The Cover PagesThe OASIS Cover Pages: The Online Resource for Markup Language Technologies
Advanced Search
Site Map
CP RSS Channel
Contact Us
Sponsoring CP
About Our Sponsors

Cover Stories
Articles & Papers
Press Releases

XML Query

XML Applications
General Apps
Government Apps
Academic Apps

Technology and Society
Tech Topics
Related Standards
Created: January 22, 2008.
News: Cover StoriesPrevious News ItemNext News Item

Public Draft for HTML 5: A Vocabulary and Associated APIs for HTML and XHTML.


The World Wide Web Consortium (W3C) has announced the publication of a First Public Working Draft of HTML 5: A Vocabulary and Associated APIs for HTML and XHTML. The specification is intended to replace, viz., become the new version of, what was previously defined in the HTML4, XHTML 1.x, and DOM2 HTML specifications.

The HTML 5 specification defines the fifth major revision of the core language of the World Wide Web: HTML. In this version: (1) new features are introduced to help Web application authors, (2) new elements are introduced based on research into prevailing authoring practices, and (3) special attention has been given to defining clear conformance criteria for user agents in an effort to improve interoperability. The new features are presented in the companion Working Draft HTML 5 Differences from HTML 4. The specification attempts to fulfill goals and principles articulated in the HTML Design Principles Working Draft.

According to the W3C announcement, the HTML 5 specification "helps to improve interoperability and reduce software costs by giving precise rules not only about how to handle all correct HTML documents but also how to recover from errors. Ajax and related innovations have propelled demands for a new standard that allows people to create Web applications that interoperate across desktop and mobile platforms. Some of the most interesting new features for authors are APIs for drawing two-dimensional graphics, embedding and controlling audio and video content, maintaining persistent client-side data storage, and for enabling users to edit documents and parts of documents interactively."

The new specification differs from previous versions of "HTML" in that it defines an abstract language for describing documents and applications, as well as some APIs for interacting with in-memory representations of resources that use this language. The in-memory representation is known as "DOM5 HTML", or "the DOM" for short.

Various concrete syntaxes could be used to transmit resources that use the abstract language; two concrete syntaxes are defined in the 2008-01-22 Working Draft specification. The first such concrete syntax is "HTML5". This is the format recommended for most authors, and is compatible with all legacy Web browsers. If a document is transmitted with the MIME type text/html, then it will be processed as an "HTML5" document by Web browsers. The second concrete syntax uses XML, and is known as "XHTML5". When a document is transmitted with an XML MIME type such as application/xhtml+xml, then it is processed by an XML processor by Web browsers, and treated as an "XHTML5" document.

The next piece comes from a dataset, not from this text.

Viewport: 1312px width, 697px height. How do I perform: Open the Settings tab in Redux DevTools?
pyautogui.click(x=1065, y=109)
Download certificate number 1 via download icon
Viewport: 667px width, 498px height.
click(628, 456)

The specification section on Scope addresses the relationship of HTML 5 to XUL, Flash, Silverlight, and other proprietary UI languages and to CPU-intensive high-end workstations and their associated computing environments:

"This specification is independent of the various proprietary UI languages that various vendors provide. As an open, vender-neutral language, HTML provides for a solution to the same problems without the risk of vendor lock-in.

For sophisticated cross-platform applications, there already exist several proprietary solutions (such as Mozilla's XUL, Adobe's Flash, or Microsoft's Silverlight). These solutions are evolving faster than any standards process could follow, and the requirements are evolving even faster. These systems are also significantly more complicated to specify, and are orders of magnitude more difficult to achieve interoperability with, than the solutions described in this document. Platform-specific solutions for such sophisticated applications (for example the MacOS X Core APIs) are even further ahead.

The scope of this specification is not to describe an entire operating system. In particular, hardware configuration software, image manipulation tools, and applications that users would be expected to use with high-end workstations on a daily basis are out of scope.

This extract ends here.